La bataille des imaginaires est-elle lancée ? C’est en tout cas le nouveau chantier que vient de lancer la Convention des entreprises pour le climat (CEC). Lancée en septembre 2021 dans le sillage de la Convention citoyenne pour le climat, cette association vise à “rendre irrésistible la bascule de l’économie extractive vers l’économie régénérative avant 2030“. Après avoir publié des feuilles de route secteur par secteur, la CEC a lancé des parcours thématiques sur le conseil et la finance. Mais le nouvel arrivé a de quoi créer la surprise puisqu’il s’agit d’un parcours sur les nouveaux imaginaires. Objectif : “amplifier les récits évocateurs d’un monde durable et désirable, et déclencher la bascule culturelle”.

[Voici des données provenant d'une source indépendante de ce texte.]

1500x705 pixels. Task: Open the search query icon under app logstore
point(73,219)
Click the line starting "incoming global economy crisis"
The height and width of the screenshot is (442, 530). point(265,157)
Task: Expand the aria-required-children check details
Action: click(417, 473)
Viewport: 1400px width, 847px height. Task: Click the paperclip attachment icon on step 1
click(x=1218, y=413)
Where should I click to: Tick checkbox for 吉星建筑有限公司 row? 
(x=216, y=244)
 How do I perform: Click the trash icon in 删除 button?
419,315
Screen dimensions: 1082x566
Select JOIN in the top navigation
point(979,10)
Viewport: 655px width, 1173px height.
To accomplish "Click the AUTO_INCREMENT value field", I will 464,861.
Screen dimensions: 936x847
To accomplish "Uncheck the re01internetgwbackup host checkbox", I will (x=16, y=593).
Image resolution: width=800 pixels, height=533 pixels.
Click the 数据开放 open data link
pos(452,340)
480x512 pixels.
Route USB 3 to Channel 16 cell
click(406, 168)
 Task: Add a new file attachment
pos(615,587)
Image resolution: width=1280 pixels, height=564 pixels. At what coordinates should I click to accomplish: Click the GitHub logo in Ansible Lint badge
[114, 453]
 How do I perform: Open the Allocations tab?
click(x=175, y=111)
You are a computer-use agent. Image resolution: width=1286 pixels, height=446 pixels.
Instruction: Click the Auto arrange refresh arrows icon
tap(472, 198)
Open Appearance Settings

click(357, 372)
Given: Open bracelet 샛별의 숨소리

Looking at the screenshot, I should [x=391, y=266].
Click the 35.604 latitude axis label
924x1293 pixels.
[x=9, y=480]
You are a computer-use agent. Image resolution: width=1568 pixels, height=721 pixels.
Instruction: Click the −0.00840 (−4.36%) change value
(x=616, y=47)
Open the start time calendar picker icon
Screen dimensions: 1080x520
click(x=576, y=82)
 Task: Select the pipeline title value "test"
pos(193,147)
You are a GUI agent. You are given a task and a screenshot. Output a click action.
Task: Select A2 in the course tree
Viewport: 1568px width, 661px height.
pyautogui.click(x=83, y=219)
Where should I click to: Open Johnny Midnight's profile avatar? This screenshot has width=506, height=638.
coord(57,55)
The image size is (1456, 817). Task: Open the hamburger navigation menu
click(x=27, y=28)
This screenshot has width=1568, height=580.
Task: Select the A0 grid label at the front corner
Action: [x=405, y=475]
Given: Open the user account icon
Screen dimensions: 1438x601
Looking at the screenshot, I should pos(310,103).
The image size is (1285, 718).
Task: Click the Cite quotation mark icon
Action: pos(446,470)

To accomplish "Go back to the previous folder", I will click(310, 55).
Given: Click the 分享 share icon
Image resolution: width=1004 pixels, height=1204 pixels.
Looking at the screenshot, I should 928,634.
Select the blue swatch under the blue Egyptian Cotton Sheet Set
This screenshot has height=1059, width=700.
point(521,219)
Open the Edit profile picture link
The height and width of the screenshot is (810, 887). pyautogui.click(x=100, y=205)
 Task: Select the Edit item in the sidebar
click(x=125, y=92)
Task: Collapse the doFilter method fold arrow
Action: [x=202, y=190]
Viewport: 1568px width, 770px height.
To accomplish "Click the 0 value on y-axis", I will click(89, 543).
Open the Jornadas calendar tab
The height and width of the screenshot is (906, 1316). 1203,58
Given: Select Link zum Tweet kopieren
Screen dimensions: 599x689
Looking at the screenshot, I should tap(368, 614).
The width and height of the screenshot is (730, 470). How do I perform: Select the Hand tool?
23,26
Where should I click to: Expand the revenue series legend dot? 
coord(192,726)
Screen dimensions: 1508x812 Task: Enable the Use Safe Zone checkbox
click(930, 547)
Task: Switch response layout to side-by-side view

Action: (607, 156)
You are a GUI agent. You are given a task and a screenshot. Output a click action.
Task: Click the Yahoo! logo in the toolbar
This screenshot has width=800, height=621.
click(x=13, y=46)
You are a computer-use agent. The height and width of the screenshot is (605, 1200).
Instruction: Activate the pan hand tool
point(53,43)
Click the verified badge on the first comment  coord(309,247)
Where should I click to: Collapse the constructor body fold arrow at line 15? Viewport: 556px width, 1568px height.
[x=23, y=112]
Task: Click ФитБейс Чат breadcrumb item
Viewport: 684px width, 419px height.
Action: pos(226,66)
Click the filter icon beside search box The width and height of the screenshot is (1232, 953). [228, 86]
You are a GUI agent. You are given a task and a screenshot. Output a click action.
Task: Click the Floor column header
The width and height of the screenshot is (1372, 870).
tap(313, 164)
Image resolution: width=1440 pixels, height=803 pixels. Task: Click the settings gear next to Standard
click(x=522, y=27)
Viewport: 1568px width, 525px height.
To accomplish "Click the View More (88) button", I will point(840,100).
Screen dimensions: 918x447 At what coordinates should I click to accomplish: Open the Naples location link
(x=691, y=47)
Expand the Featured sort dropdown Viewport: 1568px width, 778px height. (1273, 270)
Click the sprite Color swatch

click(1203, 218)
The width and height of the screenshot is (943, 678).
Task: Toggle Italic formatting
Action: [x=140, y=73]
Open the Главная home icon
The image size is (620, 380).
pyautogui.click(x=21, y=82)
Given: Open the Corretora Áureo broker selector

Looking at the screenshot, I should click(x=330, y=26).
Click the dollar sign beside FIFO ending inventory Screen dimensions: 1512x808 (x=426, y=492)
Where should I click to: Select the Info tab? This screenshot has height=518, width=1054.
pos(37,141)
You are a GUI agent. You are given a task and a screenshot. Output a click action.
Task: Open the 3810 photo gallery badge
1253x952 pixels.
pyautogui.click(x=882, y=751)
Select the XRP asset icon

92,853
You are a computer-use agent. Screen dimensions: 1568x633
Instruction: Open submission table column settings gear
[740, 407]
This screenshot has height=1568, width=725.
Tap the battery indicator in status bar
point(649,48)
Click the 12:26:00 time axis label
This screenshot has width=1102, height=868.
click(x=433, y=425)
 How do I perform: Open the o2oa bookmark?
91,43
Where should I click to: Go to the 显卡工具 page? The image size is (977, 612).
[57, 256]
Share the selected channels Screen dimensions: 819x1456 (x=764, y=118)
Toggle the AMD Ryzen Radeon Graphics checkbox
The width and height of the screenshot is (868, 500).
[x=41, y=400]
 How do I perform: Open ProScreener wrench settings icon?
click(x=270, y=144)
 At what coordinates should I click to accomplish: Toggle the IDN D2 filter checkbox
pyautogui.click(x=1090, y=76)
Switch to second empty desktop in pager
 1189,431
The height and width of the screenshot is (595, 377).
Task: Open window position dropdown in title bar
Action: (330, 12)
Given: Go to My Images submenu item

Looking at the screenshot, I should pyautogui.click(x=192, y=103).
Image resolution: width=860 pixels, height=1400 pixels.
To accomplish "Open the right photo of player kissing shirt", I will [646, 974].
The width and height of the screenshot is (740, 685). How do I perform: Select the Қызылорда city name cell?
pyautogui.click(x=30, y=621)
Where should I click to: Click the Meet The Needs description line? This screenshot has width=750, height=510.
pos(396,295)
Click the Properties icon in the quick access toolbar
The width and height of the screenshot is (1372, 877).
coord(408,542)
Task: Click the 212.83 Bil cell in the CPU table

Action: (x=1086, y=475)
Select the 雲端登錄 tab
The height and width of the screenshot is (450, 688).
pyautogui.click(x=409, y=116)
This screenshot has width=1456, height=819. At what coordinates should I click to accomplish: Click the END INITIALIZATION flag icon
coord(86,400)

Netflix, Leroy Merlin, Bayard, Ubisoft… des dizaines de dirigeants d’entreprises des médias, des agences, des annonceurs, des maisons d’éditions, des sociétés de production… ont déjà confirmé leur présence. “Nos modes de vies sont liés aux récits qu’on nous raconte, aux imaginaires qu’ils véhiculent : notre bonheur serait ainsi très associé à la surconsommation, à l’abondance, la possession. Tant qu’on n’aura pas déconstruit cela, nos efforts seront limités”, explique à Novethic Héloïse Lauret, co-pilote du parcours Nouveaux imaginaires.
“Il est important de montrer qu’il y a de l’espérance”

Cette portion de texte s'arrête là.